2. Der Beschäftigung von Stammbelegschaft und Leiharbeitnehmern zu unterschiedlichen Bedingungen stehen weder Art. 9 Abs. 3 GG noch der allgemeine Gleichbehandlungsgrundsatz oder die Grundsätze von Recht und Billigkeit nach § 75 Abs. 1 BetrVG entgegen.
3. Auch dann, wenn der die Einstellung einer Leiharbeitskraft beabsichtigende Arbeitgeber den ihm obliegenden Prüf- und Konsultationspflichten nach § 81 Abs. 1 S. 1 und S. 2 SGB IX nicht oder nicht ausreichend nachgekommen ist, berechtigt dies den Betriebsrat nicht, seine Zustimmung zur Einstellung der Leiharbeitskraft nach § 99 Abs. 2 Nr. 1 BetrVG zu verweigern (im Anschluss an BAG vom 17.06.2008 - 1 ABR 20/07 -).

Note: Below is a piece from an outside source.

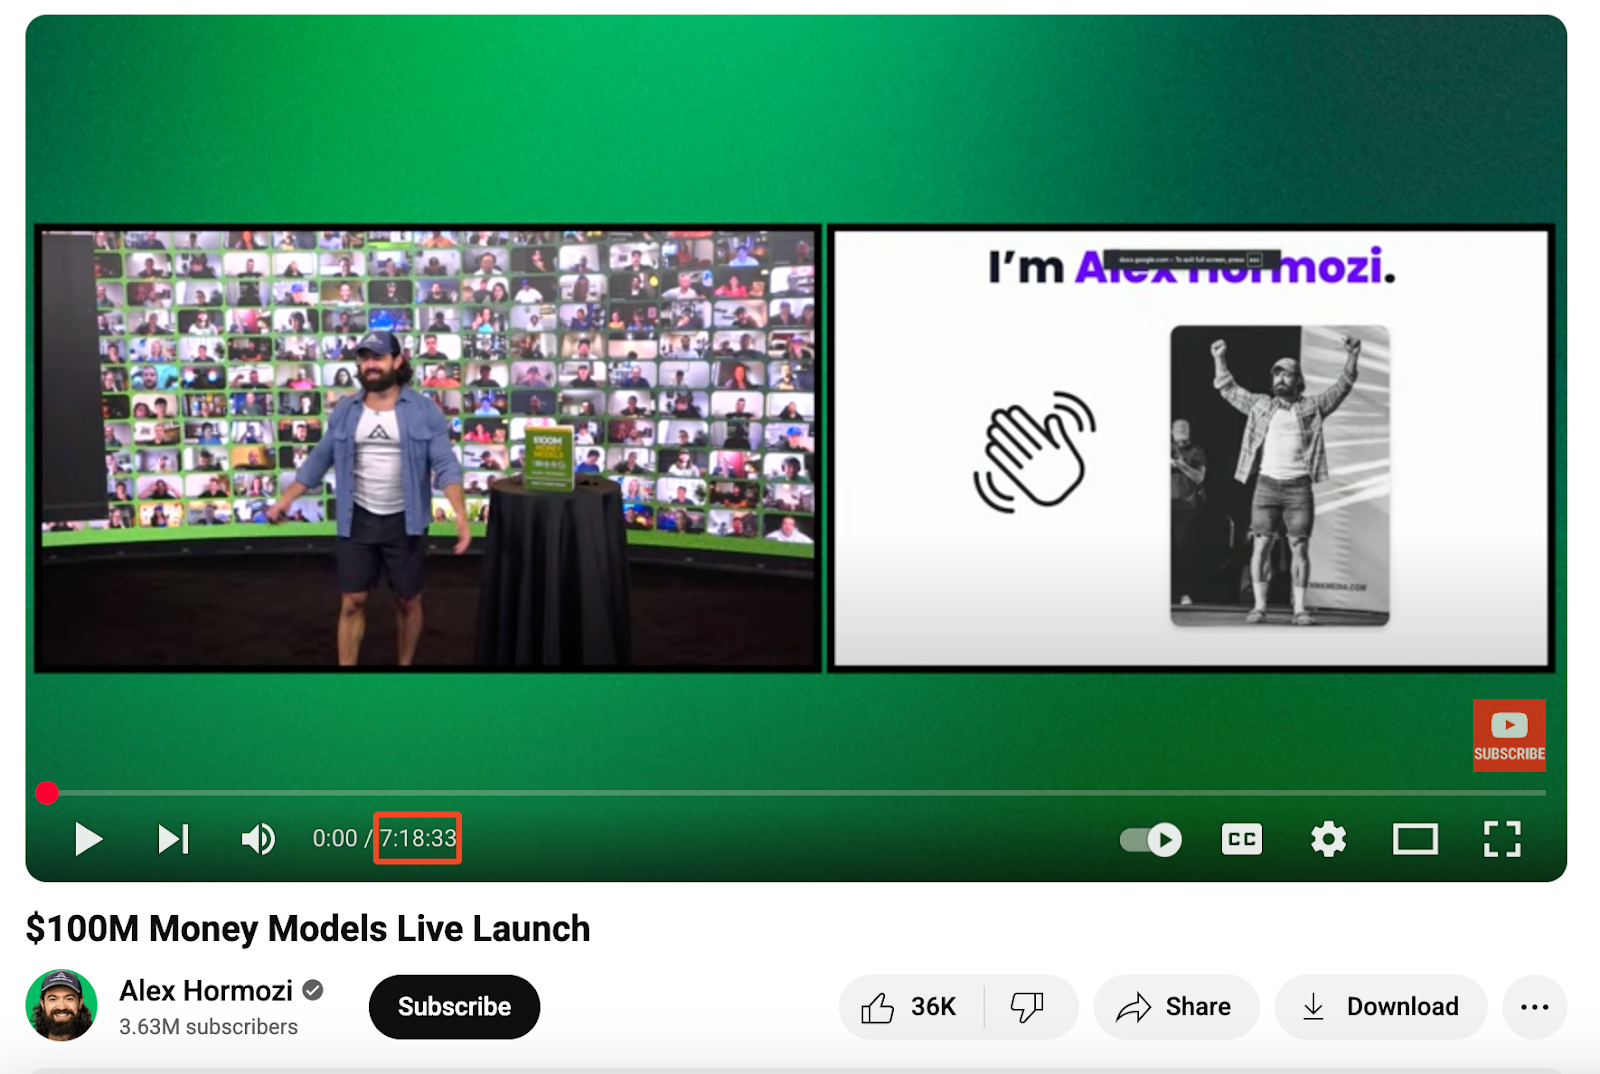Turn on closed captions
This screenshot has height=1074, width=1600.
1241,839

4. Auch eine unzureichende Beteiligung und Anhörung der Schwerbehindertenvertretung nach § 81 Abs. 1 S. 6 SGB IX begründet kein Zustimmungsverweigerungsrecht nach § 99 Abs. 2 Nr. 1 BetrVG (im Anschluss an BAG vom 10.11.1992 - 1 ABR 21/92 -).